» **READING PASSAGE**
By Chukwuma Muanya (Lagos) and Njadvara Musa (Maiduguri)
18 October 2019   |   4:12 am
Executive Director of Borno State Primary Healthcare Development Agency (BOPHDA), Dr. Sule Meleh, has attributed diabetes, tuberculosis and HIV/AIDS to poor nutrition, which lacks capacity to boost immune system.

Diabetics

‘How climate change may worsen outbreak of diseases’
Executive Director of Borno State Primary Healthcare Development Agency (BOPHDA), Dr. Sule Meleh, has attributed diabetes, tuberculosis and HIV/AIDS to poor nutrition, which lacks capacity to boost immune system.

He argued that availability and sustenance of vitamins and minerals the body requires in food constitutes balanced diet.

Meleh disclosed this on the sidelines of World Food Day (WFD) in Maiduguri, saying this year’s WFD with the theme: “Healthy Diets for a Zero Hunger World,” was apt and timely to overcome challenges of malnutrition, especially in Northern Nigeria.

“The decade long Boko Haram insurgency in the North East has had a devastating effect on food security, as its quantity, quality and availability continue to decline,” he said, adding that this has a devastating effect on the health of the population.

Meleh, who lamented that getting a healthy and nutritious diet has become a huge challenge, described healthy diet as presence of balanced nutrients in food consumed.

“It maintains our well-being and protects us from various diseases, like diabetes, tuberculosis and HIV/AIDS. Communicable diseases get hold when there is inadequate nutrition to boost people’s immune system.

“Good nutrition in the first 1,000 days of life; taken during conception to the first years of life, is most vital for physical, mental development and well-being of individuals.

This is the period of active brain development,” he said, adding that it requires appropriate nutrition to develop fully for the brain’s cognitive functions.

» **RECORDS SHOWN**
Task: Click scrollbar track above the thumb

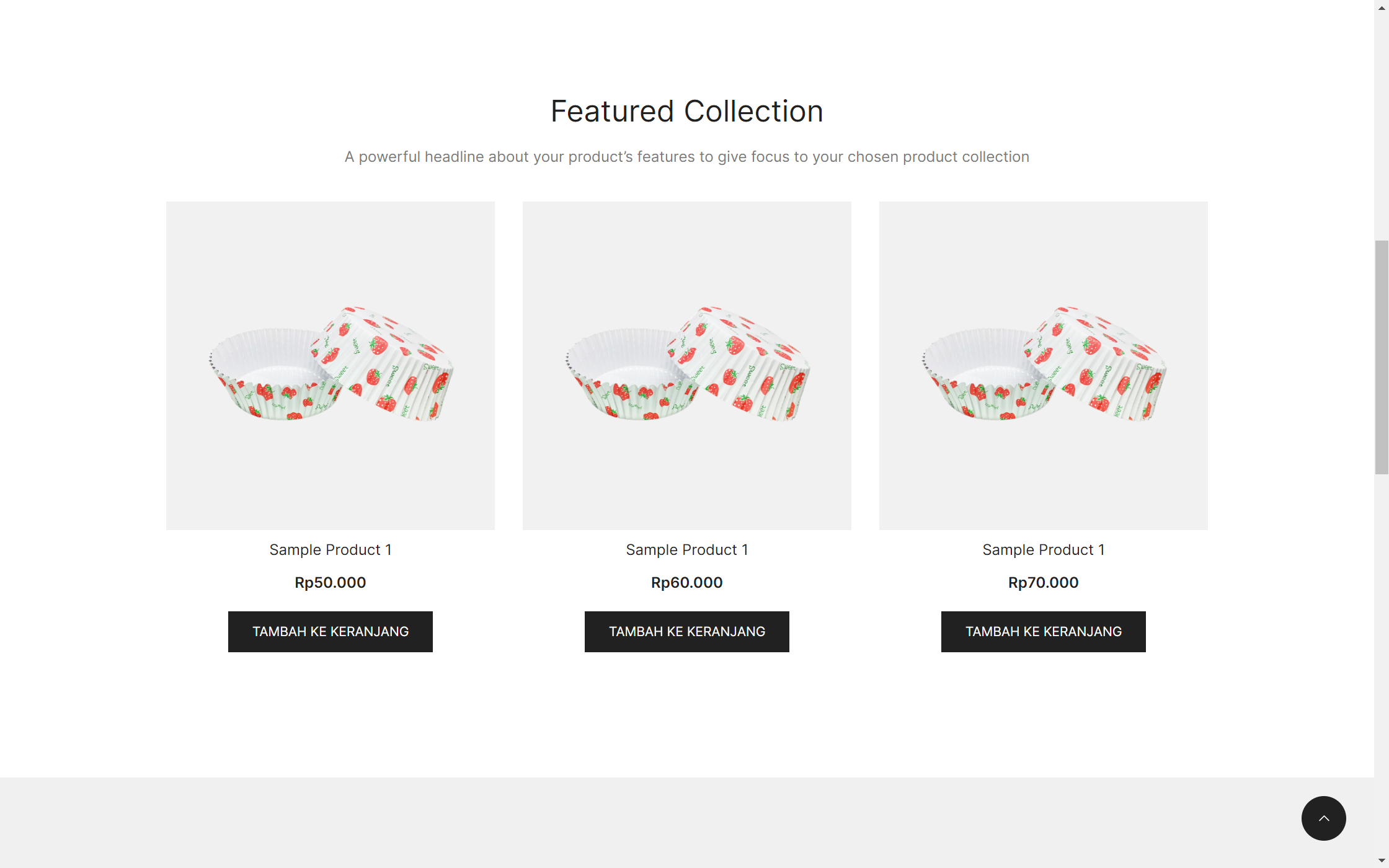Action: (1382, 124)
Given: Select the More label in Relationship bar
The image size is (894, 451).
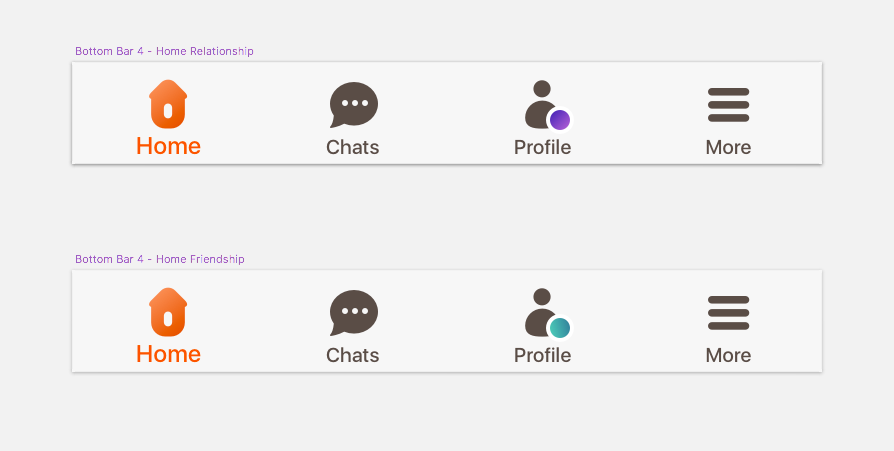Looking at the screenshot, I should [728, 147].
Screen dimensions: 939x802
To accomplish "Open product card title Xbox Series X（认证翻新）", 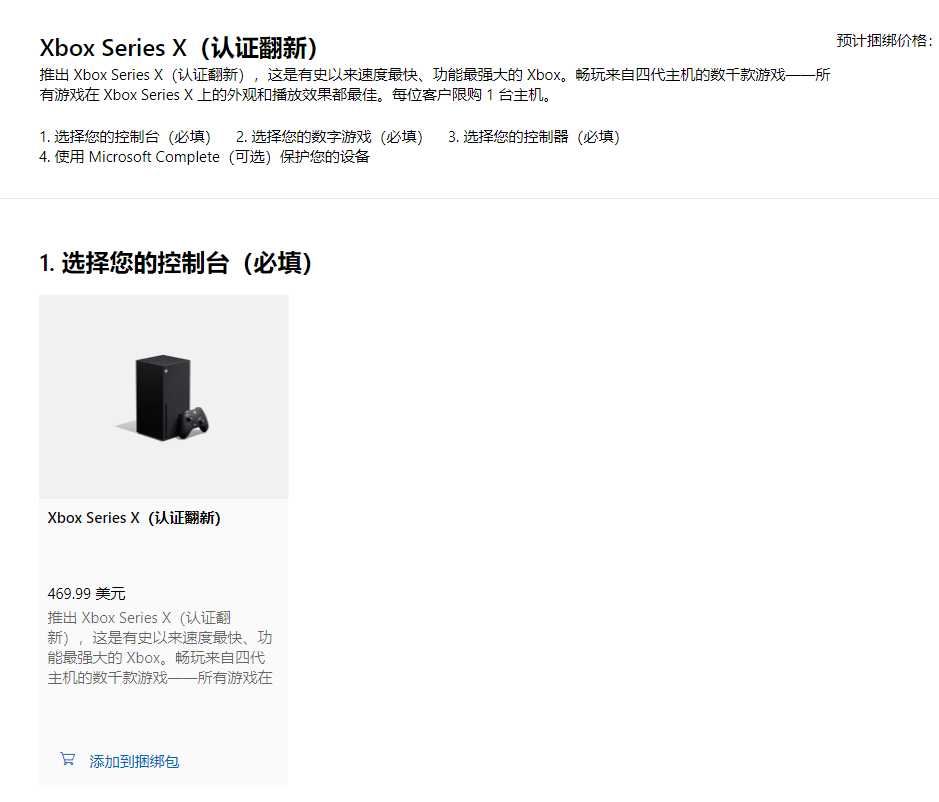I will click(134, 517).
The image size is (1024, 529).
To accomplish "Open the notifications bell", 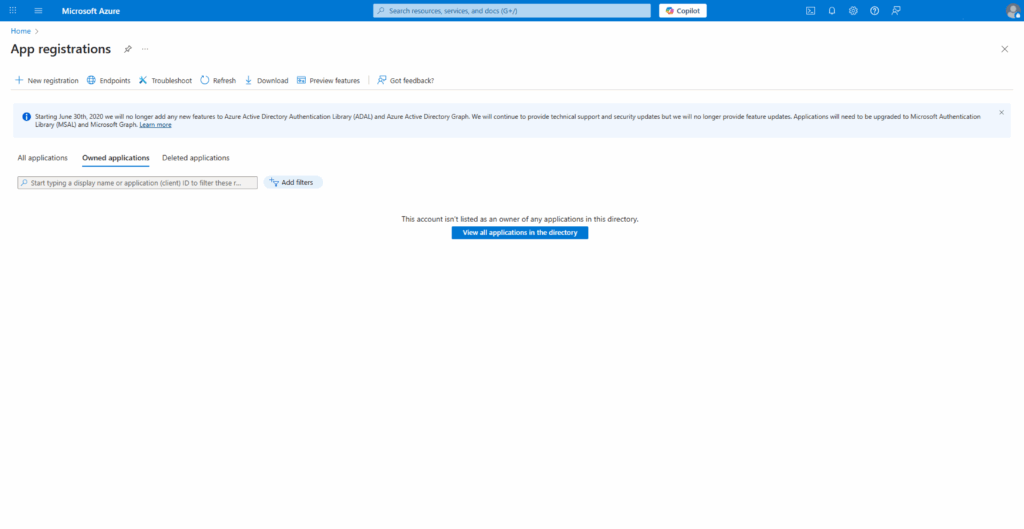I will click(831, 11).
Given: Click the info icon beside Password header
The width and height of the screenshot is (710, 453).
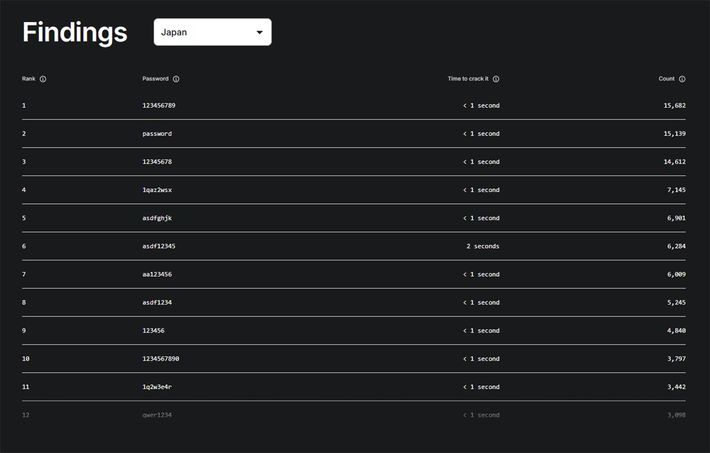Looking at the screenshot, I should pos(176,79).
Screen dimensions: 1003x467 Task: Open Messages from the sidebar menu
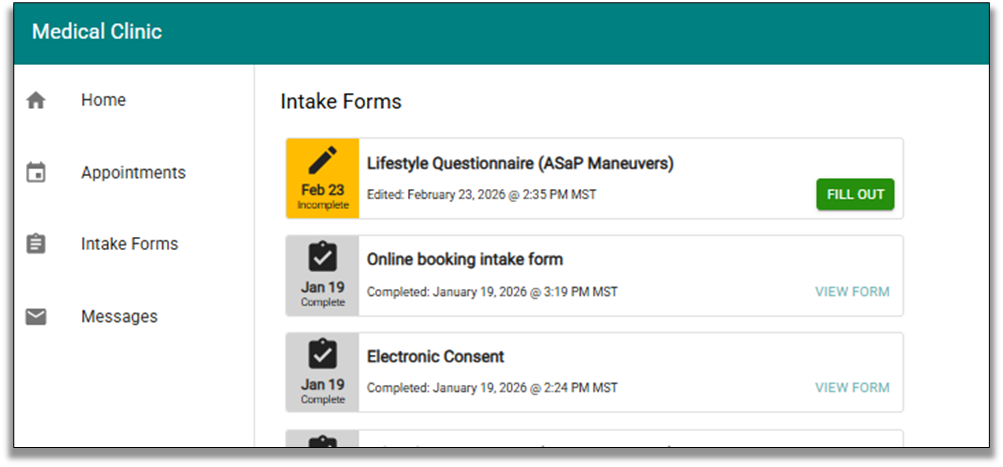pyautogui.click(x=119, y=317)
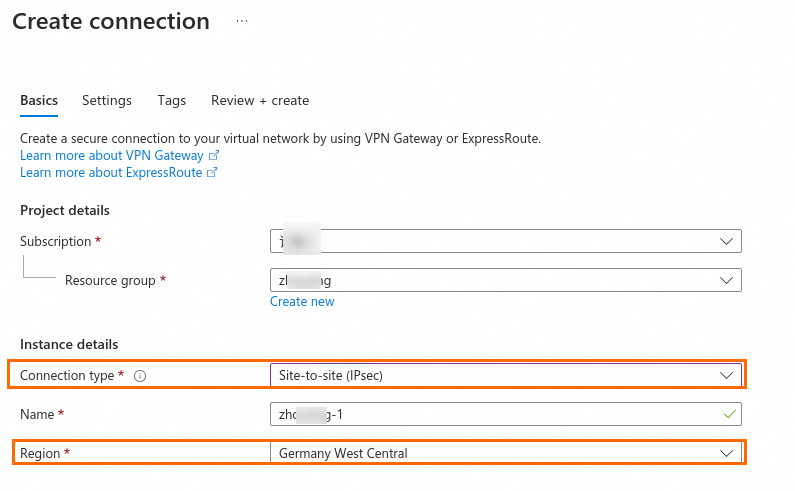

» **WHAT TO DO**
1. Which specific diseases does the article on nutrition in Borno State name?
2. Carry on the article on nutrition in Borno State from its final sentence.
You can set the entries aside.

» **RESULTS**
1. Diabetes, tuberculosis and HIV/AIDS.

2.
Meanwhile, Scientists have warned that climate change exacerbated by global warming may worsen the outbreak of Ebola, Monkeypox, Lassa fever, Yellow fever that have fruit bats, monkeys, mosquitoes, rats as animal hosts in countries not used to the killer viruses.

The scientists, who cautioned that global warming is beginning to push disease-ridden vectors inland, said zoonotic diseases – illnesses that spread between animals and humans – are becoming the “new normal.”

They said over two thirds of all infectious diseases originate in animals including Ebola, Lassa fever, Monkeypox and West Nile virus, adding: “These diseases contribute to the global health and economic burden that disproportionately affects poor communities.

The experts in a study published in the journal Nature Communications, added that several countries that have never experienced Ebola, including Nigeria with 191million population, Ghana, Kenya and Rwanda were particularly at risk.

The researchers suggested that in West and Central Africa, where outbreaks have traditionally clustered, outbreaks would happen more frequently and spread farther, via airlines, to previously unaffected areas within the next 50 years.